------ Task data
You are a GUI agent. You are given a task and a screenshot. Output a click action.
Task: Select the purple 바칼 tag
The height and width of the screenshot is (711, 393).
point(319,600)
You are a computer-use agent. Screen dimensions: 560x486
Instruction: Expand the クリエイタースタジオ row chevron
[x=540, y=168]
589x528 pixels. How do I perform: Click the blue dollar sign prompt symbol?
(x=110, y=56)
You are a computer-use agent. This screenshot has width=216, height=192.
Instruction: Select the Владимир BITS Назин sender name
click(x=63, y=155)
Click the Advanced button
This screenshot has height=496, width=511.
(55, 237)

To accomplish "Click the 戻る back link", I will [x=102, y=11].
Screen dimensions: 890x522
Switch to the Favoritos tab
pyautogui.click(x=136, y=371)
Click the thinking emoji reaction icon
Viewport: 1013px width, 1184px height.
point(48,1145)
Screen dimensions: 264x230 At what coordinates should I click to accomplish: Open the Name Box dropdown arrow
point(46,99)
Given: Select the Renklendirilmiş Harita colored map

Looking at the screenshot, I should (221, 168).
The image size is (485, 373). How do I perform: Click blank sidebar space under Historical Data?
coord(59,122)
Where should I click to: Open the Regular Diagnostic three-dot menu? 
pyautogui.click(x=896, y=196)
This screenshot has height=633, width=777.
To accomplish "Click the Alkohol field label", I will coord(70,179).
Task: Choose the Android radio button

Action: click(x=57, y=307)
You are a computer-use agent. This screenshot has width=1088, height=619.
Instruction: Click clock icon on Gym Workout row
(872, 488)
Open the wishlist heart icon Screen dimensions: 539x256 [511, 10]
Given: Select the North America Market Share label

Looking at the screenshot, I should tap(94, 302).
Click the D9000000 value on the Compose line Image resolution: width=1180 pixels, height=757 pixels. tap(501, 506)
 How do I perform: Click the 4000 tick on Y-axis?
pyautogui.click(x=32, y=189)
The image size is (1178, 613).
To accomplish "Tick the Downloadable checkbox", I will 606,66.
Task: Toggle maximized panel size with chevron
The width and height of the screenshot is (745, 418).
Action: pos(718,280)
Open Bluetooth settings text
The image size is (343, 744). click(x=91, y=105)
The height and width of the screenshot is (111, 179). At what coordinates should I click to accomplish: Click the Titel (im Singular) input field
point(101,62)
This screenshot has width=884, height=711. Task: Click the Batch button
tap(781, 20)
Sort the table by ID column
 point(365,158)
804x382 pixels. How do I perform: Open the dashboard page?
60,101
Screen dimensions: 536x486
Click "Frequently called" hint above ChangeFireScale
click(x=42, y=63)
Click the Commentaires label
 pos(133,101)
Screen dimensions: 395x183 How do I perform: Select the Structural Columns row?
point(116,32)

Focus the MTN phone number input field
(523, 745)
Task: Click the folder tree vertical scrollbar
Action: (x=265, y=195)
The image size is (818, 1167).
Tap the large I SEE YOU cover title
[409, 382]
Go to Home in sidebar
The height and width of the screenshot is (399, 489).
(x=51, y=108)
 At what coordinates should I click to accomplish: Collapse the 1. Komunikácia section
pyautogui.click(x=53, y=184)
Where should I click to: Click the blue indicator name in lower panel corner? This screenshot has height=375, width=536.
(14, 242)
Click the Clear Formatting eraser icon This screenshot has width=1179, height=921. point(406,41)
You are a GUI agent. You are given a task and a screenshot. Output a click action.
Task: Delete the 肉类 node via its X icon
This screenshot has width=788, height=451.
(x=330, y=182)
------------
Write down the entries above again. Copy them word for word.

You are a GUI agent. You are given a task and a screenshot. Output a click action.
Task: Select the purple 바칼 tag
The height and width of the screenshot is (711, 393).
point(319,600)
You are a computer-use agent. Screen dimensions: 560x486
Instruction: Expand the クリエイタースタジオ row chevron
[x=540, y=168]
589x528 pixels. How do I perform: Click the blue dollar sign prompt symbol?
(x=110, y=56)
You are a computer-use agent. This screenshot has width=216, height=192.
Instruction: Select the Владимир BITS Назин sender name
click(x=63, y=155)
Click the Advanced button
This screenshot has height=496, width=511.
(55, 237)

To accomplish "Click the 戻る back link", I will [x=102, y=11].
Screen dimensions: 890x522
Switch to the Favoritos tab
pyautogui.click(x=136, y=371)
Click the thinking emoji reaction icon
Viewport: 1013px width, 1184px height.
point(48,1145)
Screen dimensions: 264x230 At what coordinates should I click to accomplish: Open the Name Box dropdown arrow
point(46,99)
Given: Select the Renklendirilmiş Harita colored map

Looking at the screenshot, I should (221, 168).
The image size is (485, 373). How do I perform: Click blank sidebar space under Historical Data?
coord(59,122)
Where should I click to: Open the Regular Diagnostic three-dot menu? 
pyautogui.click(x=896, y=196)
This screenshot has height=633, width=777.
To accomplish "Click the Alkohol field label", I will coord(70,179).
Task: Choose the Android radio button

Action: click(x=57, y=307)
You are a computer-use agent. This screenshot has width=1088, height=619.
Instruction: Click clock icon on Gym Workout row
(872, 488)
Open the wishlist heart icon Screen dimensions: 539x256 [511, 10]
Given: Select the North America Market Share label

Looking at the screenshot, I should tap(94, 302).
Click the D9000000 value on the Compose line Image resolution: width=1180 pixels, height=757 pixels. tap(501, 506)
 How do I perform: Click the 4000 tick on Y-axis?
pyautogui.click(x=32, y=189)
The image size is (1178, 613).
To accomplish "Tick the Downloadable checkbox", I will 606,66.
Task: Toggle maximized panel size with chevron
The width and height of the screenshot is (745, 418).
Action: pos(718,280)
Open Bluetooth settings text
The image size is (343, 744). click(x=91, y=105)
The height and width of the screenshot is (111, 179). At what coordinates should I click to accomplish: Click the Titel (im Singular) input field
point(101,62)
This screenshot has width=884, height=711. Task: Click the Batch button
tap(781, 20)
Sort the table by ID column
 point(365,158)
804x382 pixels. How do I perform: Open the dashboard page?
60,101
Screen dimensions: 536x486
Click "Frequently called" hint above ChangeFireScale
click(x=42, y=63)
Click the Commentaires label
 pos(133,101)
Screen dimensions: 395x183 How do I perform: Select the Structural Columns row?
point(116,32)

Focus the MTN phone number input field
(523, 745)
Task: Click the folder tree vertical scrollbar
Action: (x=265, y=195)
The image size is (818, 1167).
Tap the large I SEE YOU cover title
[409, 382]
Go to Home in sidebar
The height and width of the screenshot is (399, 489).
(x=51, y=108)
 At what coordinates should I click to accomplish: Collapse the 1. Komunikácia section
pyautogui.click(x=53, y=184)
Where should I click to: Click the blue indicator name in lower panel corner? This screenshot has height=375, width=536.
(14, 242)
Click the Clear Formatting eraser icon This screenshot has width=1179, height=921. point(406,41)
You are a GUI agent. You are given a task and a screenshot. Output a click action.
Task: Delete the 肉类 node via its X icon
This screenshot has width=788, height=451.
(x=330, y=182)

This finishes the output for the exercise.